Being the Go Girl! I am, I didn’t actually say this out loud, thank god. Instead, I faked it. I jumped in, and tried it anyway. I tried to build a boat or house or whatever. I just couldn’t figure out how to put the bricks together in such a way that made them look like the thing I was trying to build in my mind. I got bored and frustrated she and I didn’t play Legos for awhile.
Then, my daughter was gifted with one of those Legos kits where they give you the step-by-step instructions for how to build the thing that’s on the front of the box. But, those were even worse…for me…anyway. The pieces are so small that my daughter can’t manipulate them and I can’t see them to help her because I am in my 40’s and my eyes don’t work like that anymore. Plus, neither of us are any good at following directions. She can’t read and “doesn’t want to do anything anyone tells [me] to do.” Direct quote.
I can read but I am totally directionally challenged. Not because I am rebellious like “The Squirrel,” per se. It’s just that my brain doesn’t work like that. A.D.D., perhaps? I don’t know. All I know is that written, step-by-step instructions allude me. I can’t follow a recipe. I can’t put Ikea furniture together. If there is not someone in front of me – either live or on video – showing me how to do something, I just won’t get it. We know that there are multiple intelligences and I discovered years ago that I favor an interpersonal learning style. I learn best by hanging out with other people.
I don’t know my daughter well enough yet to know her exact learning style but I do know one thing from observing her play with Legos. Whatever she is building, it always has everything to do with people and those people’s relationships. She never builds boats or houses or whatever just for the sake of building them. She builds them so that her imaginary people can become families and have places to eat and sleep and fight with each other and say sorry and forgive each other and start again.
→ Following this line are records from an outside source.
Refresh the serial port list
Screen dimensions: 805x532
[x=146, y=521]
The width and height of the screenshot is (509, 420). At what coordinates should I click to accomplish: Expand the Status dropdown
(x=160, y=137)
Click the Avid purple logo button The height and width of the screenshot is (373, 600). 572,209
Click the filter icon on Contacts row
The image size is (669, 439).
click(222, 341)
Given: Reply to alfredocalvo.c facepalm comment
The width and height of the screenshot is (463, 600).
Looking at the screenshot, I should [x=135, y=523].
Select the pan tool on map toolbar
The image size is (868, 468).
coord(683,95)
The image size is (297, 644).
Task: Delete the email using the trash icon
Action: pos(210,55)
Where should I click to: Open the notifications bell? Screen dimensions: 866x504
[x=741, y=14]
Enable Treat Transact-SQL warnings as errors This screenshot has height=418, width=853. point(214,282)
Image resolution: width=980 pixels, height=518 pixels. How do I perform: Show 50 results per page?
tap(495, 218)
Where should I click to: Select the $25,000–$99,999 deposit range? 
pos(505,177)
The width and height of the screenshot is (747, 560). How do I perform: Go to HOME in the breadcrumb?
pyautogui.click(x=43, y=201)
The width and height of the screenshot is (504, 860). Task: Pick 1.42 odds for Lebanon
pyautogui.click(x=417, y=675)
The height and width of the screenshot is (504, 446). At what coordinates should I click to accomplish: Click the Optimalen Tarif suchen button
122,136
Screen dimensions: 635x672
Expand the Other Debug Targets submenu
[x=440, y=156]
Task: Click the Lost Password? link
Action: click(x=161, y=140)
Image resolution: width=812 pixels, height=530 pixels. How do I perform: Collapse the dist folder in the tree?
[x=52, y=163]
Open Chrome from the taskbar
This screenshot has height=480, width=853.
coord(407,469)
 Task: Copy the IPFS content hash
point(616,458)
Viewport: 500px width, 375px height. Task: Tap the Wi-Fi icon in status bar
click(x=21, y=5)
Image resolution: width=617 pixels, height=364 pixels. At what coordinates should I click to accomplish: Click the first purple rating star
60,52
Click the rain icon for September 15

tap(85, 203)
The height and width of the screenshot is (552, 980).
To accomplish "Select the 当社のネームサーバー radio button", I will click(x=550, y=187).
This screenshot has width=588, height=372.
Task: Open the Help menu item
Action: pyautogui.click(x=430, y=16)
When she looks through her collection of classic Legos for the Lego people to put in these structures she is building, she only finds “boys” with mean faces and harsh uniforms. “Where are the girls?” she asks. “Please help me find a girl!”
So, I have to admit that I was quite grateful when she received her first set of “girl Legos.” (Yes, she does get a lot of gifts!). Finally, she had some girls she could add to her structures. I didn’t really mind that the bricks were mostly pink and purple because they added some color diversity to the mostly grey, blue, and brown that dominated her huge box of classic Legos. The “girl Legos” have not limited her options as a girl. Instead, they have honored her play style and have allowed her imagination to grow.
Now even I see the Lego bricks in a new way. I don’t get so intimidated about what I can or can’t build. Instead, the bricks become a vehicle for dramatic play and I can find my way in. I can engage longer with the toys and, ultimately, with my daughter.
All of this is not to say that Lego is completely off the hook. Their products include the “Heartlake Shopping Mall” and “Stephanie’s Beachhouse” but there is no soccer field or Oval Office kit to be seen. The girls pretty much all look the same – some a little browner than others perhaps. So, yes, I get “girl legos” but, we have a long way to go.